**Task details:**
Report every line below that holds the word "computer".

**Provided data:**
>>>>
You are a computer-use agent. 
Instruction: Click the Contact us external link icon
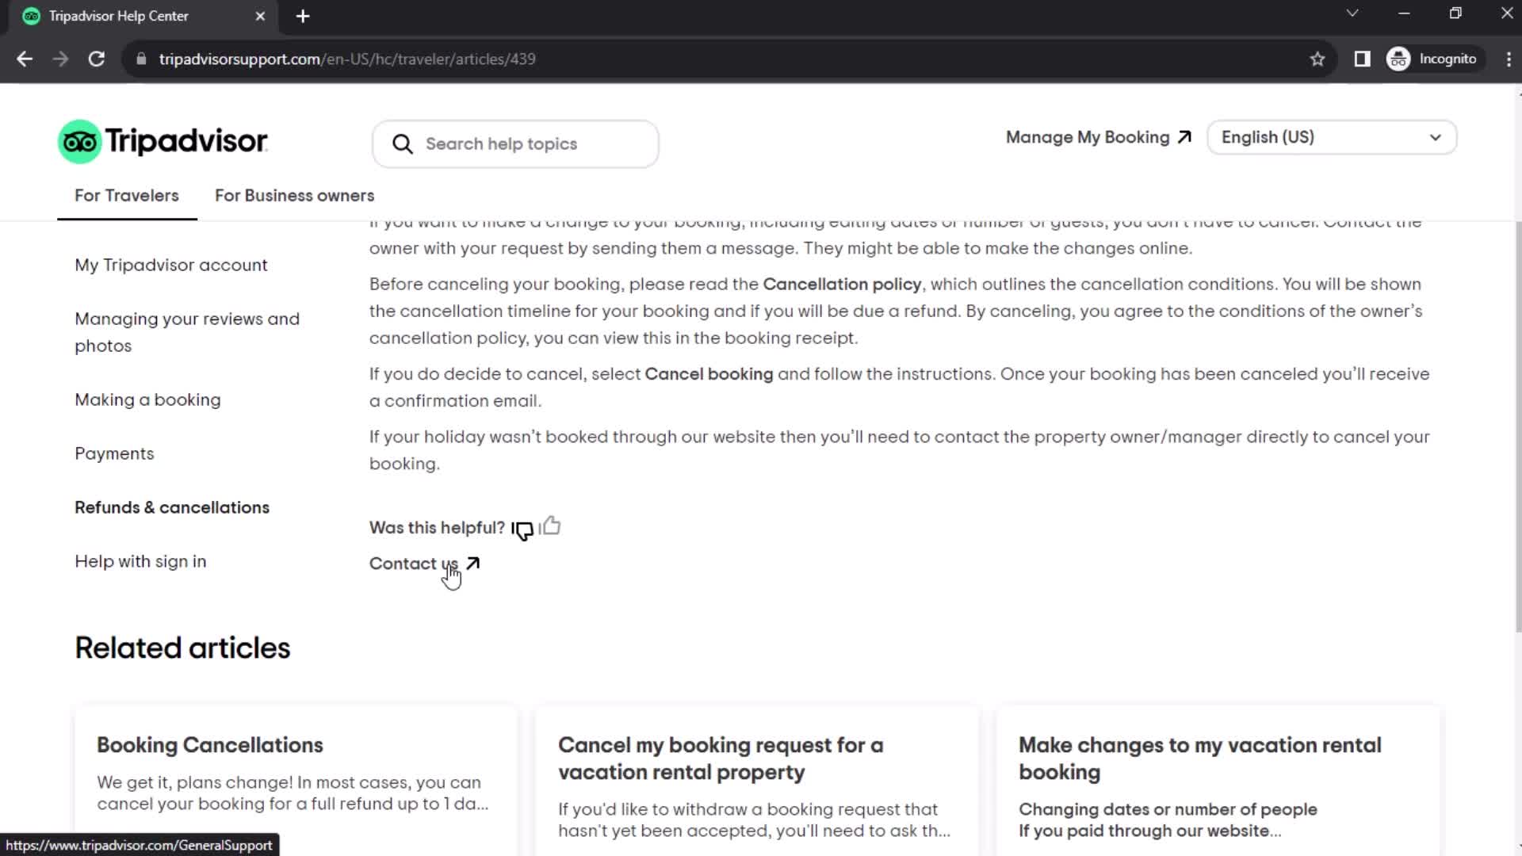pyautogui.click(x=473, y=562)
<<<<
>>>>
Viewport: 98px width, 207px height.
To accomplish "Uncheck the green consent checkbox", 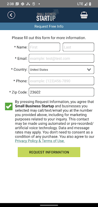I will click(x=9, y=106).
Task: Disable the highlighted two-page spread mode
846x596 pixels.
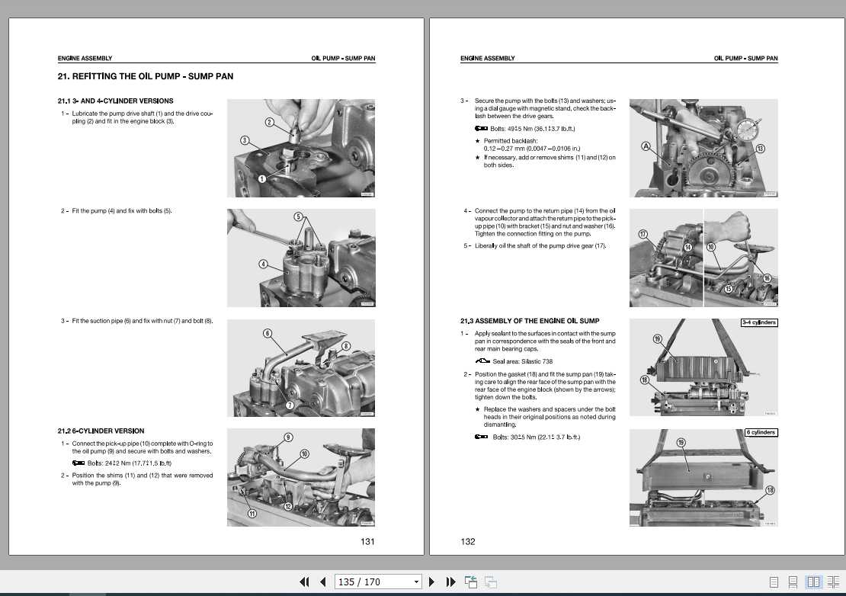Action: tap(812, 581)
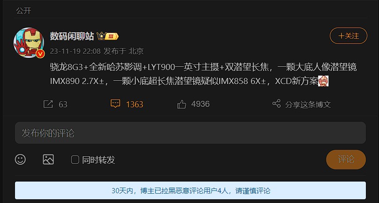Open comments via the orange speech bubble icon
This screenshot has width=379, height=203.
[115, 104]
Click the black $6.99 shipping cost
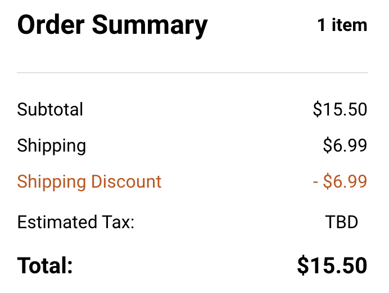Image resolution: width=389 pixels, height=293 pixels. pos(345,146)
<<<<
>>>>
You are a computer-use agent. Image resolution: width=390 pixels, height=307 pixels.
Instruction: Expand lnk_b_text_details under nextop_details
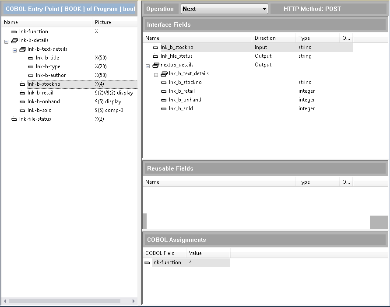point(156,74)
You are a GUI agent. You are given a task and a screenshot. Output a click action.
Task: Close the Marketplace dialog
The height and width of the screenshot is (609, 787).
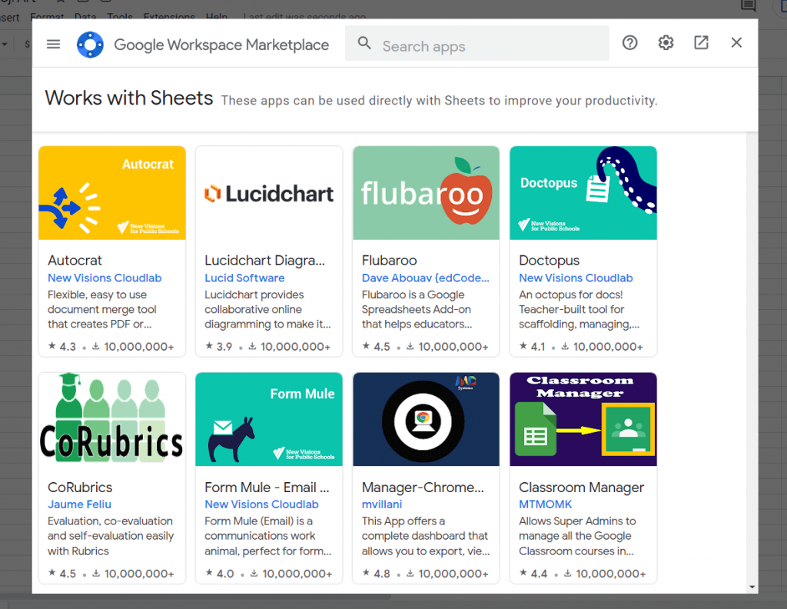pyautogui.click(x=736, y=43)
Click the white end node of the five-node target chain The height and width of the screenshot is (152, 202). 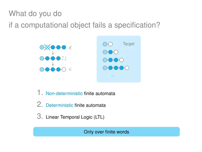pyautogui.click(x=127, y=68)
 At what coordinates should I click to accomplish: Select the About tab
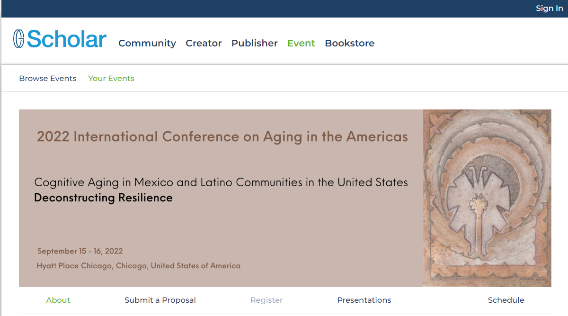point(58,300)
<<<<
**Response:**
You are a computer-use agent. 
You are a computer-use agent. Image resolution: width=390 pixels, height=307 pixels.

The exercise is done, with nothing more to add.